*Enunciado da tarefa:* Modifique as linhas a partir daquela que contém "Given: Open Conversions under Analytics menu" e seguindo até aquela que contém "point(357,25)", trocando "Instruction" por "Command" e mantendo todo o resto igual. Apresente somente essas linhas e deixe as imagens fora da resposta.
◇ ◇ ◇ ◇ ◇ ◇ ◇
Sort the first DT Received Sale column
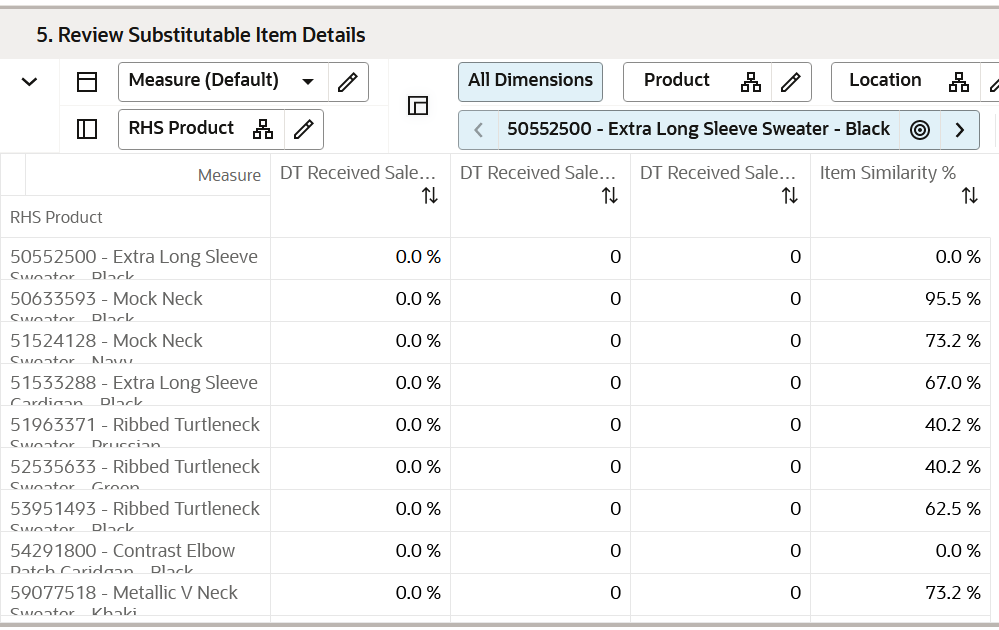tap(430, 196)
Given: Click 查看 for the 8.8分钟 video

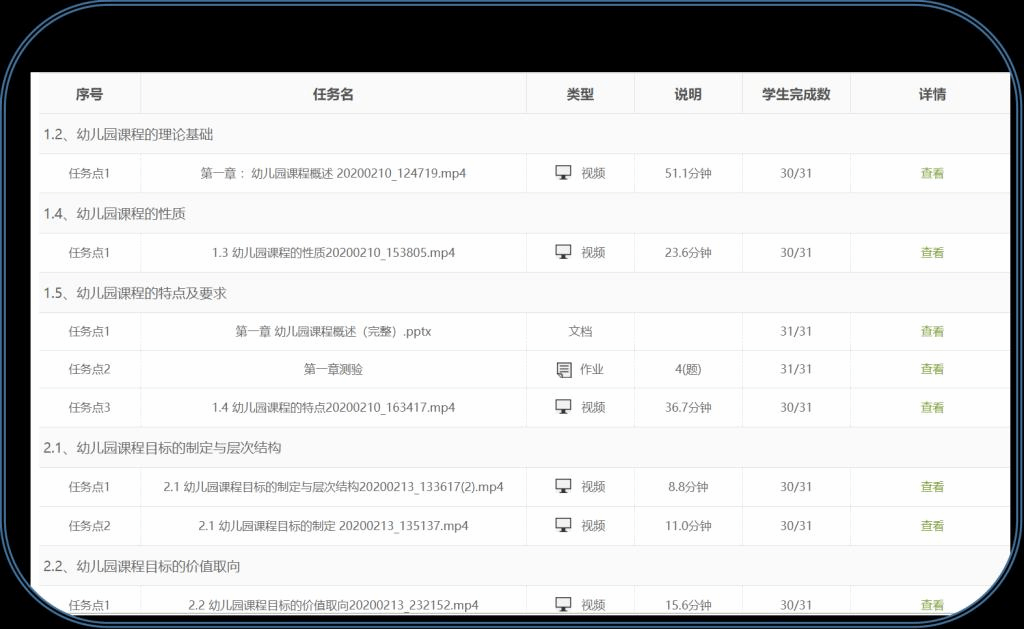Looking at the screenshot, I should (x=932, y=487).
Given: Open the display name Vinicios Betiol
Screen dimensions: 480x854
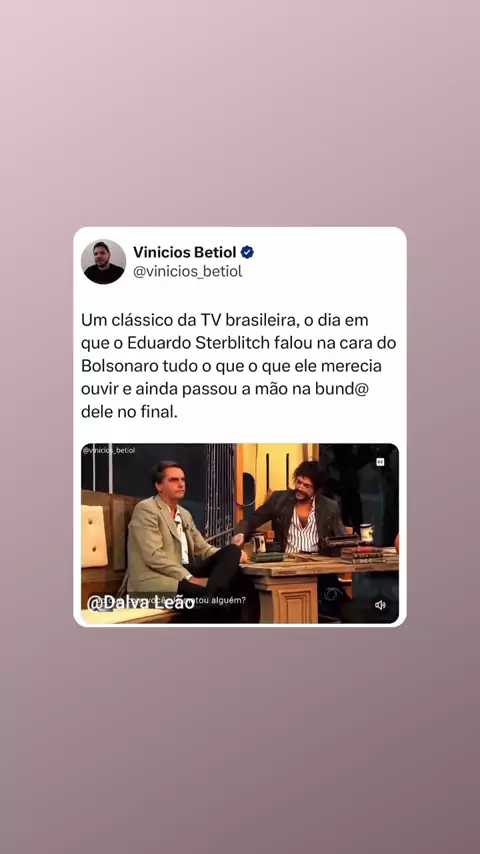Looking at the screenshot, I should [185, 252].
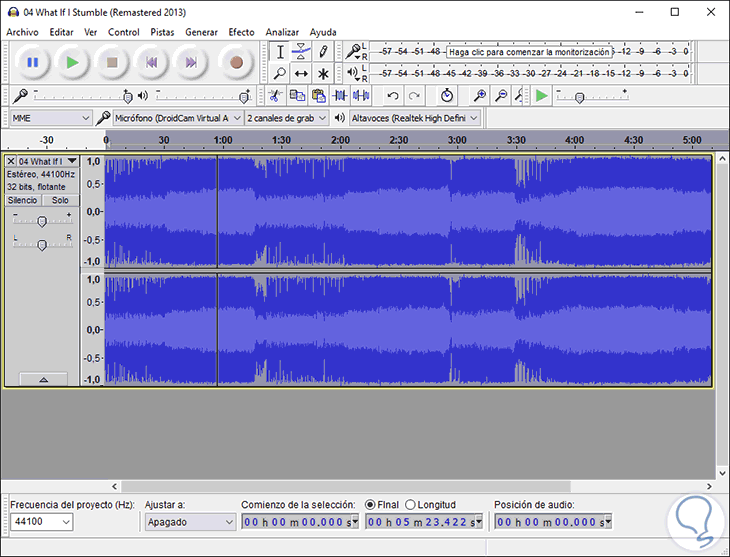Image resolution: width=730 pixels, height=557 pixels.
Task: Activate the Time Shift tool
Action: (301, 73)

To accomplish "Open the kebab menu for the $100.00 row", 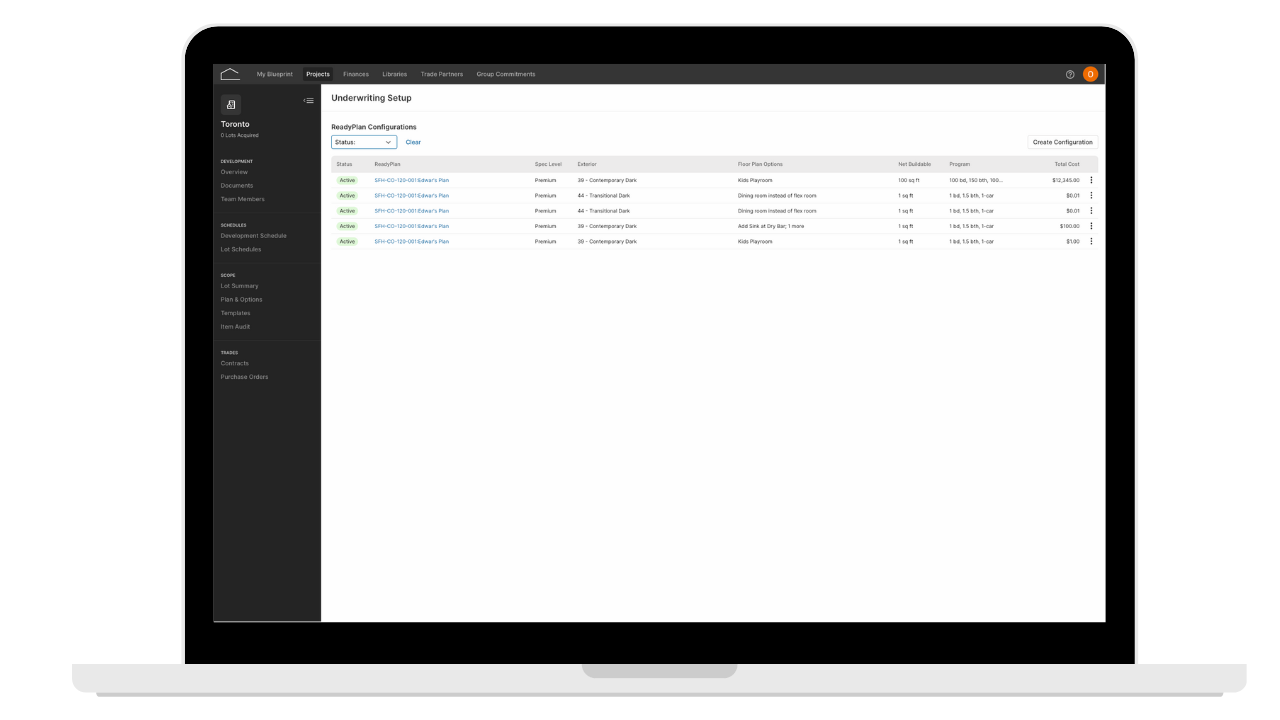I will click(x=1091, y=226).
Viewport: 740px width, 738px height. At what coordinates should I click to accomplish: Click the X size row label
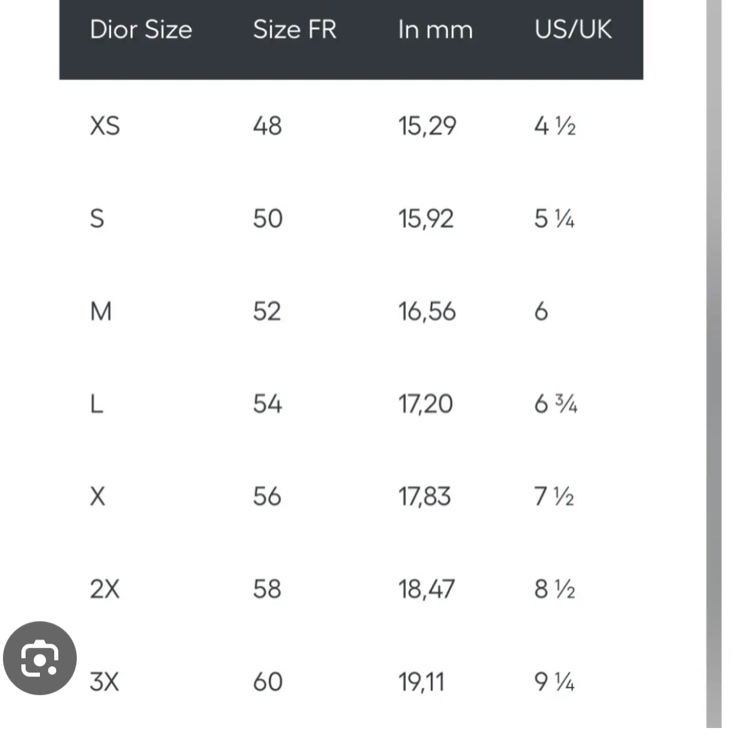pos(97,497)
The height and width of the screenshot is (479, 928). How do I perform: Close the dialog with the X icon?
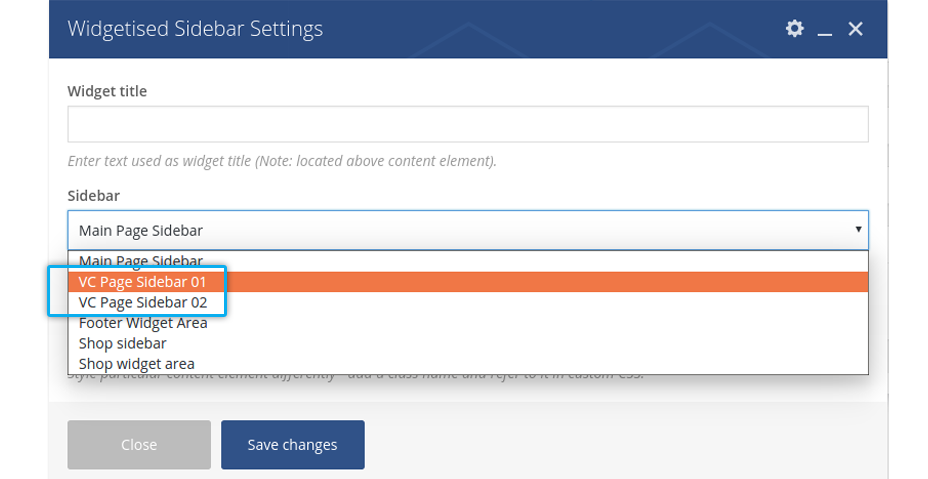[855, 29]
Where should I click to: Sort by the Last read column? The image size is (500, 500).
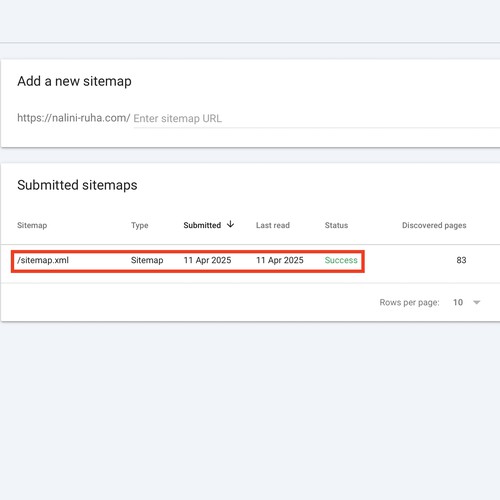273,225
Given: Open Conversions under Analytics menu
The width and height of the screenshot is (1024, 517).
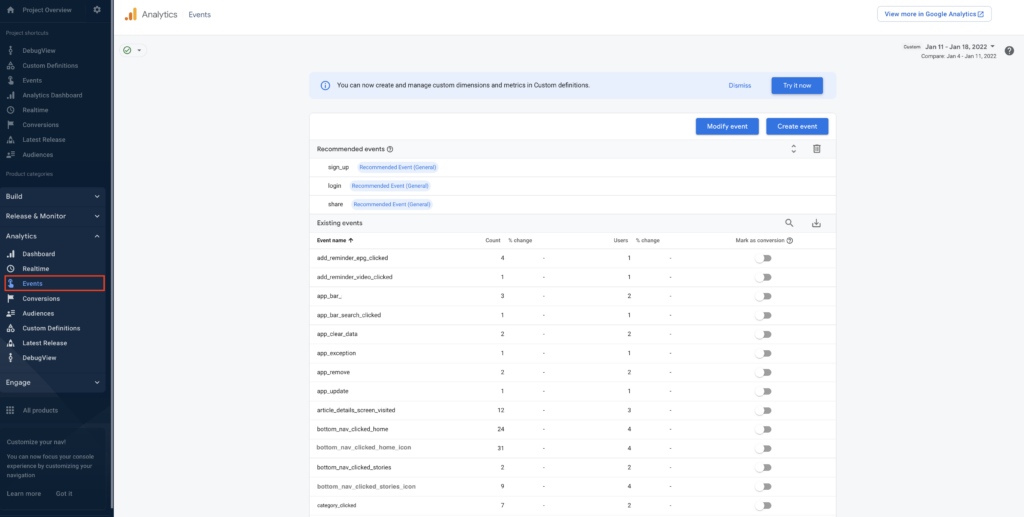Looking at the screenshot, I should pyautogui.click(x=41, y=298).
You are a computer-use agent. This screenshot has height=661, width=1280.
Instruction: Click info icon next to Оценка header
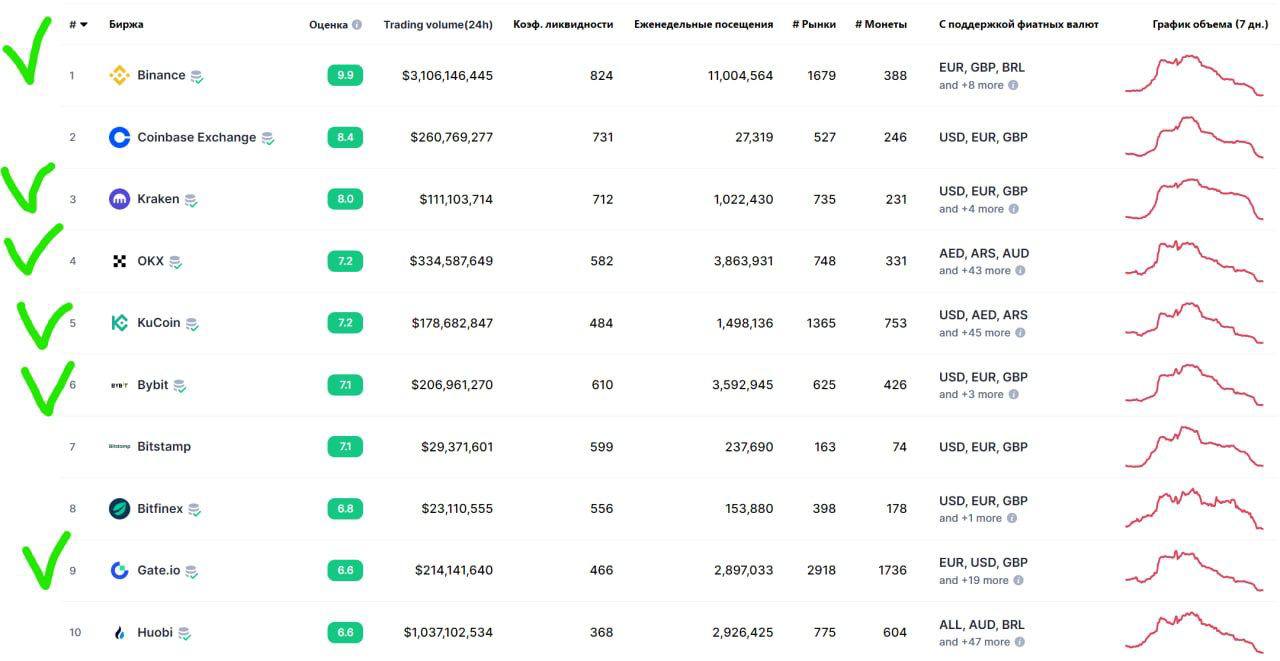point(357,25)
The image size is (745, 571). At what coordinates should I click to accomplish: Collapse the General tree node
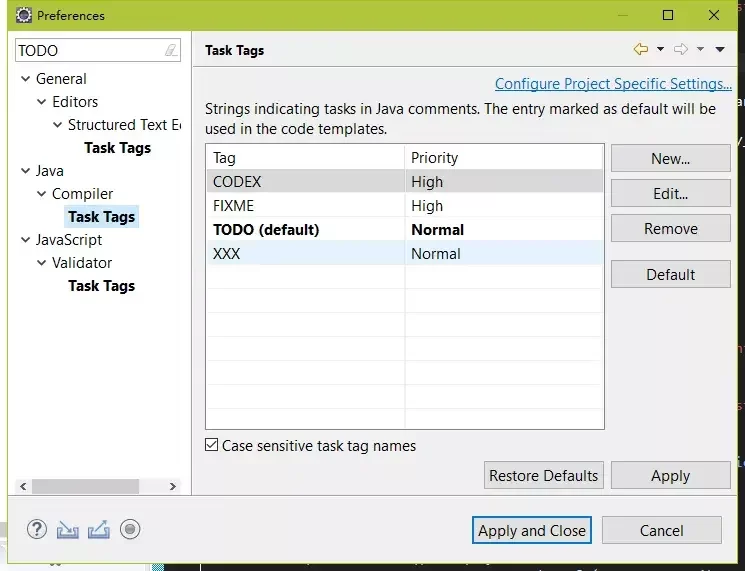click(26, 79)
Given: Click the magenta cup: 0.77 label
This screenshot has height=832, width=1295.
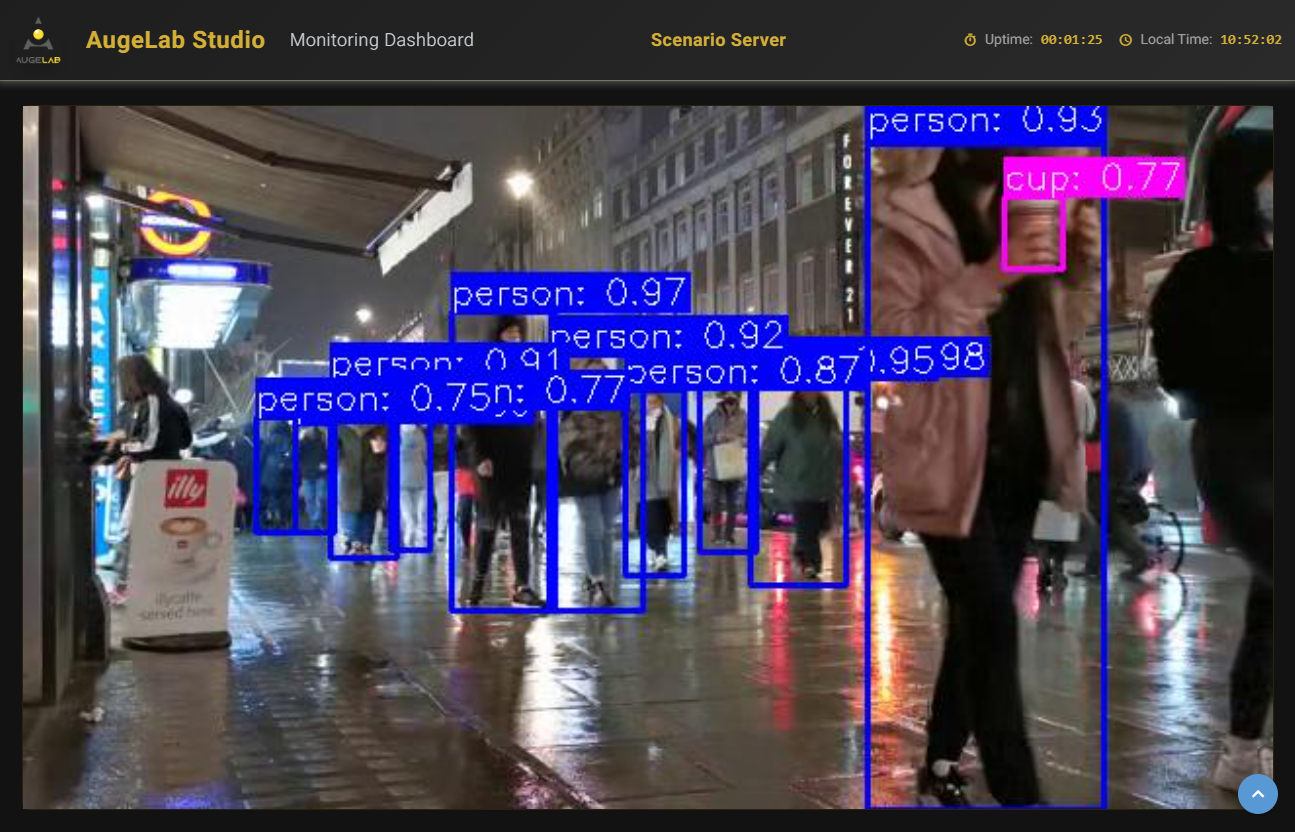Looking at the screenshot, I should (x=1093, y=178).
◇ ◇ ◇ ◇ ◇ ◇ ◇
*Resposta completa:*
Given: Open Conversions under Analytics menu
The width and height of the screenshot is (1024, 517).
Looking at the screenshot, I should pyautogui.click(x=41, y=298).
You are a computer-use agent. This screenshot has height=661, width=1280.
Command: Click info icon next to Оценка header
point(357,25)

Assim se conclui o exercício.